= Exercise task =
In the items below, substitute "desktop agent" for every occurrence of "GUI agent" and leave everything else unchanged.
[start Given data]
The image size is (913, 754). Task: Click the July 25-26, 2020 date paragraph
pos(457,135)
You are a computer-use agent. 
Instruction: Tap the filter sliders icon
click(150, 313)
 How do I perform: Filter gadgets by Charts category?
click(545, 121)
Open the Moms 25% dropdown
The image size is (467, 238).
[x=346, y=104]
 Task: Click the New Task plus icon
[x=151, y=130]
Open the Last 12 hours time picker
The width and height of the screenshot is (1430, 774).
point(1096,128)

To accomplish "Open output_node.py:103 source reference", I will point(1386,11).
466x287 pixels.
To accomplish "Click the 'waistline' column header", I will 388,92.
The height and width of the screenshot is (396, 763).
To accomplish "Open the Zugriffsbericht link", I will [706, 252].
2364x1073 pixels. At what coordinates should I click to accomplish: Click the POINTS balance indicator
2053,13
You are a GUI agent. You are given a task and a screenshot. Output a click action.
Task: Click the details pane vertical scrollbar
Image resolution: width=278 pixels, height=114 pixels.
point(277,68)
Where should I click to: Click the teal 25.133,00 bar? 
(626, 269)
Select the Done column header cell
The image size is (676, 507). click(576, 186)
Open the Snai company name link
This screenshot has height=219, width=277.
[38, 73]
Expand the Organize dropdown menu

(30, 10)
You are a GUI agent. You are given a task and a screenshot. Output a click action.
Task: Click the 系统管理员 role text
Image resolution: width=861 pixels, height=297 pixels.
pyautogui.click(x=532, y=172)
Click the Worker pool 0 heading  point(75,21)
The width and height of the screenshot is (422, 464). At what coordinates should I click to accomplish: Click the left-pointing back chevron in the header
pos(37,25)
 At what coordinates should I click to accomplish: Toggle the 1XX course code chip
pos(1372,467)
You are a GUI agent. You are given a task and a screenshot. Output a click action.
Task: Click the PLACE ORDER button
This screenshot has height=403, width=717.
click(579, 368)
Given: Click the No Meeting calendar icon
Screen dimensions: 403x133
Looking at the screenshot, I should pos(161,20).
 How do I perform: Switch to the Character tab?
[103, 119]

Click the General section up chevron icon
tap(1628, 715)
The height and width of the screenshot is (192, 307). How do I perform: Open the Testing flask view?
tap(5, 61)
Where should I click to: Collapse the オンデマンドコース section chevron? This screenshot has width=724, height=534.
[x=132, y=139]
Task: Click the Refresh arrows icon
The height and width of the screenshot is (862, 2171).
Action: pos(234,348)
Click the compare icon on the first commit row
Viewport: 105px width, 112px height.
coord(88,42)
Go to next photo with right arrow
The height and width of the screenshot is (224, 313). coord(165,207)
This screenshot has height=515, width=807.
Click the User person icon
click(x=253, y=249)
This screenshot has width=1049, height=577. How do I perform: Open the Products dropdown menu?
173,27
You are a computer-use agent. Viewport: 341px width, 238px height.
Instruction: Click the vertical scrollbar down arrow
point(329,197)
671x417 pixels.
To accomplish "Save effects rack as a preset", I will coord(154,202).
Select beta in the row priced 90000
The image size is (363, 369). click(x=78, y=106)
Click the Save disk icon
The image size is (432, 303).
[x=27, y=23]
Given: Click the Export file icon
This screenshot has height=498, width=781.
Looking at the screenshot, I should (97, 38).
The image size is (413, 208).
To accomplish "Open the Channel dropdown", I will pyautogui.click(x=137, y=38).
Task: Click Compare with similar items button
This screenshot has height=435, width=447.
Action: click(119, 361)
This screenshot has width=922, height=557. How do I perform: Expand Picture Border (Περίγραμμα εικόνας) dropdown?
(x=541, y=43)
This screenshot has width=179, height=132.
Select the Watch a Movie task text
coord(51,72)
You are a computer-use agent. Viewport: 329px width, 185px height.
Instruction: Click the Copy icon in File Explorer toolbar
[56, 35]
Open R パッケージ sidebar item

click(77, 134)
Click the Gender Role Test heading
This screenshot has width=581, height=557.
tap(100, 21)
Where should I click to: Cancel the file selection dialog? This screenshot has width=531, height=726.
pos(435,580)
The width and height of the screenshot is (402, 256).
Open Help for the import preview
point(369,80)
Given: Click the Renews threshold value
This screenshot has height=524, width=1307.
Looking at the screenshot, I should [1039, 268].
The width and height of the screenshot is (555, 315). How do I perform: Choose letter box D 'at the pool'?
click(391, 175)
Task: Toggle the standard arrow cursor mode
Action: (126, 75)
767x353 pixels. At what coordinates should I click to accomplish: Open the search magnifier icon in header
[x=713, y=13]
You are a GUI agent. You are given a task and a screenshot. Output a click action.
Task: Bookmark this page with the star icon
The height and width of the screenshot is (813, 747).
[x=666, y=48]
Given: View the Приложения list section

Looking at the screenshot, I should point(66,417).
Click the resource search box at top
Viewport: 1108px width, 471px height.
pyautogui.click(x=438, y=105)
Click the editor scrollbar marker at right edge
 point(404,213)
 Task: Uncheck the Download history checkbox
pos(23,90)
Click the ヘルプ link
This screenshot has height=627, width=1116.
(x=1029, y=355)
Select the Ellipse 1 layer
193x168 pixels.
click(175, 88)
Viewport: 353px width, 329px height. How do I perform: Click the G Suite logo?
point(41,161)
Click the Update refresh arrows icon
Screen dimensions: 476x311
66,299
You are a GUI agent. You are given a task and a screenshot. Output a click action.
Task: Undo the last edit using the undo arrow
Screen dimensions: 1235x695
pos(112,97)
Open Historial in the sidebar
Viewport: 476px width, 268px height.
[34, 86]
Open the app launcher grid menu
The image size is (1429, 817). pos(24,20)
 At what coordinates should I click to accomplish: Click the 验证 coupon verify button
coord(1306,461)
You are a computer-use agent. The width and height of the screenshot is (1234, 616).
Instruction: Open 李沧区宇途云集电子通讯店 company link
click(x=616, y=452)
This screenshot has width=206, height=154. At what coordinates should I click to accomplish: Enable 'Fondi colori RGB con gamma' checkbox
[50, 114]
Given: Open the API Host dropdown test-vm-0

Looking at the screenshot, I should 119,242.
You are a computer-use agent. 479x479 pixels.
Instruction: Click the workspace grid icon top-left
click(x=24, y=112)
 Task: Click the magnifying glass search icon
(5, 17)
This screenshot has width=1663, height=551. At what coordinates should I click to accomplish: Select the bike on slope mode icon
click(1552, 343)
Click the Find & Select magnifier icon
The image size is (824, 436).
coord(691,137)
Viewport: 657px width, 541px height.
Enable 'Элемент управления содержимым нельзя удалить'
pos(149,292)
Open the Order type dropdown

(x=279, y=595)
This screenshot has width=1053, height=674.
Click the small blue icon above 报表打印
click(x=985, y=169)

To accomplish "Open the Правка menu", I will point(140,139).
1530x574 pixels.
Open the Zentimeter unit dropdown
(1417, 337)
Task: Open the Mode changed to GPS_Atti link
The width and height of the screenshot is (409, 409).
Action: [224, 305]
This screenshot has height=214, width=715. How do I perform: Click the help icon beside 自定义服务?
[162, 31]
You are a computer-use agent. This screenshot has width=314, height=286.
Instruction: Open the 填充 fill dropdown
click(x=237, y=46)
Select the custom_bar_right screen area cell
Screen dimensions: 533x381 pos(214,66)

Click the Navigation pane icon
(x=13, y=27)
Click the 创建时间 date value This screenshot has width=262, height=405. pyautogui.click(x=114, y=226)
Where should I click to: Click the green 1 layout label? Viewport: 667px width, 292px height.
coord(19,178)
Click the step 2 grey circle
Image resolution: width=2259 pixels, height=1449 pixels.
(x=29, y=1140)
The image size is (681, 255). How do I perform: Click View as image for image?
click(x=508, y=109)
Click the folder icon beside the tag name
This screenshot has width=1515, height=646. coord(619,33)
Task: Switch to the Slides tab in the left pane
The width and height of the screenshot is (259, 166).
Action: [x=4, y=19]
[end Given data]
= Expected answer =
The image size is (913, 754). Task: Click the July 25-26, 2020 date paragraph
pos(457,135)
You are a computer-use agent. 
Instruction: Tap the filter sliders icon
click(150, 313)
 How do I perform: Filter gadgets by Charts category?
click(545, 121)
Open the Moms 25% dropdown
The image size is (467, 238).
[x=346, y=104]
 Task: Click the New Task plus icon
[x=151, y=130]
Open the Last 12 hours time picker
The width and height of the screenshot is (1430, 774).
point(1096,128)

To accomplish "Open output_node.py:103 source reference", I will point(1386,11).
466x287 pixels.
To accomplish "Click the 'waistline' column header", I will 388,92.
The height and width of the screenshot is (396, 763).
To accomplish "Open the Zugriffsbericht link", I will [706, 252].
2364x1073 pixels. At what coordinates should I click to accomplish: Click the POINTS balance indicator
2053,13
You are a desktop agent. You are given a task and a screenshot. Output a click action.
Task: Click the details pane vertical scrollbar
Image resolution: width=278 pixels, height=114 pixels.
point(277,68)
Where should I click to: Click the teal 25.133,00 bar? 
(626, 269)
Select the Done column header cell
The image size is (676, 507). click(576, 186)
Open the Snai company name link
This screenshot has height=219, width=277.
[38, 73]
Expand the Organize dropdown menu

(30, 10)
You are a desktop agent. You are given a task and a screenshot. Output a click action.
Task: Click the 系统管理员 role text
Image resolution: width=861 pixels, height=297 pixels.
pyautogui.click(x=532, y=172)
Click the Worker pool 0 heading  point(75,21)
The width and height of the screenshot is (422, 464). At what coordinates should I click to accomplish: Click the left-pointing back chevron in the header
pos(37,25)
 At what coordinates should I click to accomplish: Toggle the 1XX course code chip
pos(1372,467)
You are a desktop agent. You are given a task and a screenshot. Output a click action.
Task: Click the PLACE ORDER button
This screenshot has height=403, width=717.
click(579, 368)
Given: Click the No Meeting calendar icon
Screen dimensions: 403x133
Looking at the screenshot, I should pos(161,20).
 How do I perform: Switch to the Character tab?
[103, 119]

Click the General section up chevron icon
tap(1628, 715)
The height and width of the screenshot is (192, 307). How do I perform: Open the Testing flask view?
tap(5, 61)
Where should I click to: Collapse the オンデマンドコース section chevron? This screenshot has width=724, height=534.
[x=132, y=139]
Task: Click the Refresh arrows icon
The height and width of the screenshot is (862, 2171).
Action: pos(234,348)
Click the compare icon on the first commit row
Viewport: 105px width, 112px height.
coord(88,42)
Go to next photo with right arrow
The height and width of the screenshot is (224, 313). coord(165,207)
This screenshot has height=515, width=807.
Click the User person icon
click(x=253, y=249)
This screenshot has width=1049, height=577. How do I perform: Open the Products dropdown menu?
173,27
You are a computer-use agent. Viewport: 341px width, 238px height.
Instruction: Click the vertical scrollbar down arrow
point(329,197)
671x417 pixels.
To accomplish "Save effects rack as a preset", I will coord(154,202).
Select beta in the row priced 90000
The image size is (363, 369). click(x=78, y=106)
Click the Save disk icon
The image size is (432, 303).
[x=27, y=23]
Given: Click the Export file icon
This screenshot has height=498, width=781.
Looking at the screenshot, I should (97, 38).
The image size is (413, 208).
To accomplish "Open the Channel dropdown", I will pyautogui.click(x=137, y=38).
Task: Click Compare with similar items button
This screenshot has height=435, width=447.
Action: click(119, 361)
This screenshot has width=922, height=557. How do I perform: Expand Picture Border (Περίγραμμα εικόνας) dropdown?
(x=541, y=43)
This screenshot has width=179, height=132.
Select the Watch a Movie task text
coord(51,72)
You are a computer-use agent. Viewport: 329px width, 185px height.
Instruction: Click the Copy icon in File Explorer toolbar
[56, 35]
Open R パッケージ sidebar item

click(77, 134)
Click the Gender Role Test heading
This screenshot has width=581, height=557.
tap(100, 21)
Where should I click to: Cancel the file selection dialog? This screenshot has width=531, height=726.
pos(435,580)
The width and height of the screenshot is (402, 256).
Open Help for the import preview
point(369,80)
Given: Click the Renews threshold value
This screenshot has height=524, width=1307.
Looking at the screenshot, I should [1039, 268].
The width and height of the screenshot is (555, 315). How do I perform: Choose letter box D 'at the pool'?
click(391, 175)
Task: Toggle the standard arrow cursor mode
Action: (126, 75)
767x353 pixels. At what coordinates should I click to accomplish: Open the search magnifier icon in header
[x=713, y=13]
You are a desktop agent. You are given a task and a screenshot. Output a click action.
Task: Bookmark this page with the star icon
The height and width of the screenshot is (813, 747).
[x=666, y=48]
Given: View the Приложения list section

Looking at the screenshot, I should point(66,417).
Click the resource search box at top
Viewport: 1108px width, 471px height.
pyautogui.click(x=438, y=105)
Click the editor scrollbar marker at right edge
 point(404,213)
 Task: Uncheck the Download history checkbox
pos(23,90)
Click the ヘルプ link
This screenshot has height=627, width=1116.
(x=1029, y=355)
Select the Ellipse 1 layer
193x168 pixels.
click(175, 88)
Viewport: 353px width, 329px height. How do I perform: Click the G Suite logo?
point(41,161)
Click the Update refresh arrows icon
Screen dimensions: 476x311
66,299
You are a desktop agent. You are given a task and a screenshot. Output a click action.
Task: Undo the last edit using the undo arrow
Screen dimensions: 1235x695
pos(112,97)
Open Historial in the sidebar
Viewport: 476px width, 268px height.
[34, 86]
Open the app launcher grid menu
The image size is (1429, 817). pos(24,20)
 At what coordinates should I click to accomplish: Click the 验证 coupon verify button
coord(1306,461)
You are a computer-use agent. The width and height of the screenshot is (1234, 616).
Instruction: Open 李沧区宇途云集电子通讯店 company link
click(x=616, y=452)
This screenshot has width=206, height=154. At what coordinates should I click to accomplish: Enable 'Fondi colori RGB con gamma' checkbox
[50, 114]
Given: Open the API Host dropdown test-vm-0

Looking at the screenshot, I should 119,242.
You are a computer-use agent. 479x479 pixels.
Instruction: Click the workspace grid icon top-left
click(x=24, y=112)
 Task: Click the magnifying glass search icon
(5, 17)
This screenshot has width=1663, height=551. At what coordinates should I click to accomplish: Select the bike on slope mode icon
click(1552, 343)
Click the Find & Select magnifier icon
The image size is (824, 436).
coord(691,137)
Viewport: 657px width, 541px height.
Enable 'Элемент управления содержимым нельзя удалить'
pos(149,292)
Open the Order type dropdown

(x=279, y=595)
This screenshot has width=1053, height=674.
Click the small blue icon above 报表打印
click(x=985, y=169)

To accomplish "Open the Правка menu", I will point(140,139).
1530x574 pixels.
Open the Zentimeter unit dropdown
(1417, 337)
Task: Open the Mode changed to GPS_Atti link
The width and height of the screenshot is (409, 409).
Action: [224, 305]
This screenshot has height=214, width=715. How do I perform: Click the help icon beside 自定义服务?
[162, 31]
You are a computer-use agent. This screenshot has width=314, height=286.
Instruction: Open the 填充 fill dropdown
click(x=237, y=46)
Select the custom_bar_right screen area cell
Screen dimensions: 533x381 pos(214,66)

Click the Navigation pane icon
(x=13, y=27)
Click the 创建时间 date value This screenshot has width=262, height=405. pyautogui.click(x=114, y=226)
Where should I click to: Click the green 1 layout label? Viewport: 667px width, 292px height.
coord(19,178)
Click the step 2 grey circle
Image resolution: width=2259 pixels, height=1449 pixels.
(x=29, y=1140)
The image size is (681, 255). How do I perform: Click View as image for image?
click(x=508, y=109)
Click the folder icon beside the tag name
This screenshot has width=1515, height=646. coord(619,33)
Task: Switch to the Slides tab in the left pane
The width and height of the screenshot is (259, 166).
Action: [x=4, y=19]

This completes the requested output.